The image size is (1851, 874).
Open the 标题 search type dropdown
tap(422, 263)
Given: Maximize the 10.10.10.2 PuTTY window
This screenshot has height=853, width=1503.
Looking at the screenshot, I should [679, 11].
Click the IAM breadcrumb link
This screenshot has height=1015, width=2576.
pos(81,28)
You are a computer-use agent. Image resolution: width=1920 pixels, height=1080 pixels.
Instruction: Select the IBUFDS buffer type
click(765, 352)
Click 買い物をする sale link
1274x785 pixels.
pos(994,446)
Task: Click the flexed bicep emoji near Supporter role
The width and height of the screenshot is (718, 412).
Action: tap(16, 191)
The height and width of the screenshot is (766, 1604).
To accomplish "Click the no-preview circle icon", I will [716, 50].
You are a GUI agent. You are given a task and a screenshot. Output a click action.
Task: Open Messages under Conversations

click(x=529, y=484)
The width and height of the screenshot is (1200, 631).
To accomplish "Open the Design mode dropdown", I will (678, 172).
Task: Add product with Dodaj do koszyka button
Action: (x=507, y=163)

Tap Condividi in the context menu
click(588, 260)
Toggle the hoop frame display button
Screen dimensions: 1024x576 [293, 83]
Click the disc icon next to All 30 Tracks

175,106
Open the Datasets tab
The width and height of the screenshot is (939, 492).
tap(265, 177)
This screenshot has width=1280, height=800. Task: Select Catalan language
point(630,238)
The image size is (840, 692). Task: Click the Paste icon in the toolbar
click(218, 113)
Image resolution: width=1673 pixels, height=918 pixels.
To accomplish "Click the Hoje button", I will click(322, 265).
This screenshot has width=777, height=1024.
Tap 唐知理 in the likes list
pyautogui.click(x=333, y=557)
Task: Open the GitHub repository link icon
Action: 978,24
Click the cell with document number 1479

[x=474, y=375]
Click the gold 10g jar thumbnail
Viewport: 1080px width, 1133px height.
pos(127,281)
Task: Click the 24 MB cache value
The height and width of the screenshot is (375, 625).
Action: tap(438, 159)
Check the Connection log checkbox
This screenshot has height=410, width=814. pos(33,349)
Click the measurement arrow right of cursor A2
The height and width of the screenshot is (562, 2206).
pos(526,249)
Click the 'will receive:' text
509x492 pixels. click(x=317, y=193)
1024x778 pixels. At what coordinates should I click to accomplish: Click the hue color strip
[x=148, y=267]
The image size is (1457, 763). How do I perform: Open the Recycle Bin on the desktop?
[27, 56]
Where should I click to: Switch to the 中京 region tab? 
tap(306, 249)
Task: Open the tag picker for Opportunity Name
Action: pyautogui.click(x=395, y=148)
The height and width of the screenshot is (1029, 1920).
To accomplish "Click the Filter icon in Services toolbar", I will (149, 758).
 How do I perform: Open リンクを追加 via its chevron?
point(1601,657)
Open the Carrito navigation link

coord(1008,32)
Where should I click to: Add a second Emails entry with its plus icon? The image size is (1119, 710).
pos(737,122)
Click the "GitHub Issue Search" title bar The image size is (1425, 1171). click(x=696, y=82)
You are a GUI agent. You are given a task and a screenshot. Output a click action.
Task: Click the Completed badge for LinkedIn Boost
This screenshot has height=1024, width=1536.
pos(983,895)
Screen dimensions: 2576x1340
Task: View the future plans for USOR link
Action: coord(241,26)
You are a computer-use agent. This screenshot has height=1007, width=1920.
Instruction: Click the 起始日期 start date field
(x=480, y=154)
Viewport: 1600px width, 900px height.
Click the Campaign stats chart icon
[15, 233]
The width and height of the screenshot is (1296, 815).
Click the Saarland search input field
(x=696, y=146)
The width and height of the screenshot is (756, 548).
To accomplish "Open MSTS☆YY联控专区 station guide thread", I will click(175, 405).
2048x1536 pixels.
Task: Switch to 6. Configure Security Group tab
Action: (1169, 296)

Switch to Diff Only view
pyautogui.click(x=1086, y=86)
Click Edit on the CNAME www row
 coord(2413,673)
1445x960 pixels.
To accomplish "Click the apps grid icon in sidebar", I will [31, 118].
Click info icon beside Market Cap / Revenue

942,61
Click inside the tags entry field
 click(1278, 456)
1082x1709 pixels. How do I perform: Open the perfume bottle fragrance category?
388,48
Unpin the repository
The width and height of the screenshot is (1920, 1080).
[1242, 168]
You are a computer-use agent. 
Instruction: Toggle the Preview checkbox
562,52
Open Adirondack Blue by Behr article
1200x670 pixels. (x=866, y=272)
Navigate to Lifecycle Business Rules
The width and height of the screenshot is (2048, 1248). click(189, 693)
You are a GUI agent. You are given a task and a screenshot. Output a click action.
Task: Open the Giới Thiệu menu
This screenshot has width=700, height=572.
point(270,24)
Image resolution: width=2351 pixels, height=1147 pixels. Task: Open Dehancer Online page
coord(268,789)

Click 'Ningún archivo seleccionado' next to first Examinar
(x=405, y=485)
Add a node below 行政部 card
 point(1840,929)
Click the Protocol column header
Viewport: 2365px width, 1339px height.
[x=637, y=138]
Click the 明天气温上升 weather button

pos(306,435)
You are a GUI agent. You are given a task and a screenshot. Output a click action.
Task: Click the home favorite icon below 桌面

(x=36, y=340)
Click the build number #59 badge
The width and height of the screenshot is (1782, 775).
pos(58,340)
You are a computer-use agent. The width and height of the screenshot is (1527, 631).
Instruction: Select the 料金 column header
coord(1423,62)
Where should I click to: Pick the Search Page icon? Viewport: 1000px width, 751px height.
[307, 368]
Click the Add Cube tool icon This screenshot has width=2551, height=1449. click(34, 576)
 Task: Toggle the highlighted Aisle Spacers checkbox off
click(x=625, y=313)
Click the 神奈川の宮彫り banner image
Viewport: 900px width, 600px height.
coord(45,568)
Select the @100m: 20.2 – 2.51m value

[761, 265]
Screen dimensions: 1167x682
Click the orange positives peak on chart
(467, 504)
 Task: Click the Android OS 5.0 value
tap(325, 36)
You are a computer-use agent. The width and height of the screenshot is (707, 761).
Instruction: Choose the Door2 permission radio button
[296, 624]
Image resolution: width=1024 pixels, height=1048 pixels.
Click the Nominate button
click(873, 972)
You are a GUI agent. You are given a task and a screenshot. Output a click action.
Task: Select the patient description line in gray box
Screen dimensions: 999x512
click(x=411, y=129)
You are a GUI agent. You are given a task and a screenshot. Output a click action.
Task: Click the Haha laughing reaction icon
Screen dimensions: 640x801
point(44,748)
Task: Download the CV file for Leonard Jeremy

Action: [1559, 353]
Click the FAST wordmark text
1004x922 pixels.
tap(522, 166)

______________________________

*TASK TO COMPLETE*:
Copy every item above, with its answer, line for line and without a single change.

*FULL RESPONSE*:
The image size is (1851, 874).
Open the 标题 search type dropdown
tap(422, 263)
Given: Maximize the 10.10.10.2 PuTTY window
This screenshot has height=853, width=1503.
Looking at the screenshot, I should [679, 11].
Click the IAM breadcrumb link
This screenshot has height=1015, width=2576.
pos(81,28)
You are a computer-use agent. Image resolution: width=1920 pixels, height=1080 pixels.
Instruction: Select the IBUFDS buffer type
click(765, 352)
Click 買い物をする sale link
1274x785 pixels.
pos(994,446)
Task: Click the flexed bicep emoji near Supporter role
The width and height of the screenshot is (718, 412).
Action: tap(16, 191)
The height and width of the screenshot is (766, 1604).
To accomplish "Click the no-preview circle icon", I will [716, 50].
You are a GUI agent. You are given a task and a screenshot. Output a click action.
Task: Open Messages under Conversations

click(x=529, y=484)
The width and height of the screenshot is (1200, 631).
To accomplish "Open the Design mode dropdown", I will (678, 172).
Task: Add product with Dodaj do koszyka button
Action: (x=507, y=163)

Tap Condividi in the context menu
click(588, 260)
Toggle the hoop frame display button
Screen dimensions: 1024x576 [293, 83]
Click the disc icon next to All 30 Tracks

175,106
Open the Datasets tab
The width and height of the screenshot is (939, 492).
tap(265, 177)
This screenshot has width=1280, height=800. Task: Select Catalan language
point(630,238)
The image size is (840, 692). Task: Click the Paste icon in the toolbar
click(218, 113)
Image resolution: width=1673 pixels, height=918 pixels.
To accomplish "Click the Hoje button", I will click(322, 265).
This screenshot has width=777, height=1024.
Tap 唐知理 in the likes list
pyautogui.click(x=333, y=557)
Task: Open the GitHub repository link icon
Action: 978,24
Click the cell with document number 1479

[x=474, y=375]
Click the gold 10g jar thumbnail
Viewport: 1080px width, 1133px height.
pos(127,281)
Task: Click the 24 MB cache value
The height and width of the screenshot is (375, 625).
Action: tap(438, 159)
Check the Connection log checkbox
This screenshot has height=410, width=814. pos(33,349)
Click the measurement arrow right of cursor A2
The height and width of the screenshot is (562, 2206).
pos(526,249)
Click the 'will receive:' text
509x492 pixels. click(x=317, y=193)
1024x778 pixels. At what coordinates should I click to accomplish: Click the hue color strip
[x=148, y=267]
The image size is (1457, 763). How do I perform: Open the Recycle Bin on the desktop?
[27, 56]
Where should I click to: Switch to the 中京 region tab? 
tap(306, 249)
Task: Open the tag picker for Opportunity Name
Action: pyautogui.click(x=395, y=148)
The height and width of the screenshot is (1029, 1920).
To accomplish "Click the Filter icon in Services toolbar", I will (149, 758).
 How do I perform: Open リンクを追加 via its chevron?
point(1601,657)
Open the Carrito navigation link

coord(1008,32)
Where should I click to: Add a second Emails entry with its plus icon? The image size is (1119, 710).
pos(737,122)
Click the "GitHub Issue Search" title bar The image size is (1425, 1171). click(x=696, y=82)
You are a GUI agent. You are given a task and a screenshot. Output a click action.
Task: Click the Completed badge for LinkedIn Boost
This screenshot has height=1024, width=1536.
pos(983,895)
Screen dimensions: 2576x1340
Task: View the future plans for USOR link
Action: coord(241,26)
You are a computer-use agent. This screenshot has height=1007, width=1920.
Instruction: Click the 起始日期 start date field
(x=480, y=154)
Viewport: 1600px width, 900px height.
Click the Campaign stats chart icon
[15, 233]
The width and height of the screenshot is (1296, 815).
Click the Saarland search input field
(x=696, y=146)
The width and height of the screenshot is (756, 548).
To accomplish "Open MSTS☆YY联控专区 station guide thread", I will click(175, 405).
2048x1536 pixels.
Task: Switch to 6. Configure Security Group tab
Action: (1169, 296)

Switch to Diff Only view
pyautogui.click(x=1086, y=86)
Click Edit on the CNAME www row
 coord(2413,673)
1445x960 pixels.
To accomplish "Click the apps grid icon in sidebar", I will [31, 118].
Click info icon beside Market Cap / Revenue

942,61
Click inside the tags entry field
 click(1278, 456)
1082x1709 pixels. How do I perform: Open the perfume bottle fragrance category?
388,48
Unpin the repository
The width and height of the screenshot is (1920, 1080).
[1242, 168]
You are a computer-use agent. 
Instruction: Toggle the Preview checkbox
562,52
Open Adirondack Blue by Behr article
1200x670 pixels. (x=866, y=272)
Navigate to Lifecycle Business Rules
The width and height of the screenshot is (2048, 1248). click(189, 693)
You are a GUI agent. You are given a task and a screenshot. Output a click action.
Task: Open the Giới Thiệu menu
This screenshot has width=700, height=572.
point(270,24)
Image resolution: width=2351 pixels, height=1147 pixels. Task: Open Dehancer Online page
coord(268,789)

Click 'Ningún archivo seleccionado' next to first Examinar
(x=405, y=485)
Add a node below 行政部 card
 point(1840,929)
Click the Protocol column header
Viewport: 2365px width, 1339px height.
[x=637, y=138]
Click the 明天气温上升 weather button

pos(306,435)
You are a GUI agent. You are given a task and a screenshot. Output a click action.
Task: Click the home favorite icon below 桌面

(x=36, y=340)
Click the build number #59 badge
The width and height of the screenshot is (1782, 775).
pos(58,340)
You are a computer-use agent. The width and height of the screenshot is (1527, 631).
Instruction: Select the 料金 column header
coord(1423,62)
Where should I click to: Pick the Search Page icon? Viewport: 1000px width, 751px height.
[307, 368]
Click the Add Cube tool icon This screenshot has width=2551, height=1449. click(34, 576)
 Task: Toggle the highlighted Aisle Spacers checkbox off
click(x=625, y=313)
Click the 神奈川の宮彫り banner image
Viewport: 900px width, 600px height.
coord(45,568)
Select the @100m: 20.2 – 2.51m value

[761, 265]
Screen dimensions: 1167x682
Click the orange positives peak on chart
(467, 504)
 Task: Click the Android OS 5.0 value
tap(325, 36)
You are a computer-use agent. The width and height of the screenshot is (707, 761).
Instruction: Choose the Door2 permission radio button
[296, 624]
Image resolution: width=1024 pixels, height=1048 pixels.
Click the Nominate button
click(873, 972)
You are a GUI agent. You are given a task and a screenshot. Output a click action.
Task: Select the patient description line in gray box
Screen dimensions: 999x512
click(x=411, y=129)
You are a GUI agent. You are given a task and a screenshot. Output a click action.
Task: Click the Haha laughing reaction icon
Screen dimensions: 640x801
point(44,748)
Task: Download the CV file for Leonard Jeremy

Action: [1559, 353]
Click the FAST wordmark text
1004x922 pixels.
tap(522, 166)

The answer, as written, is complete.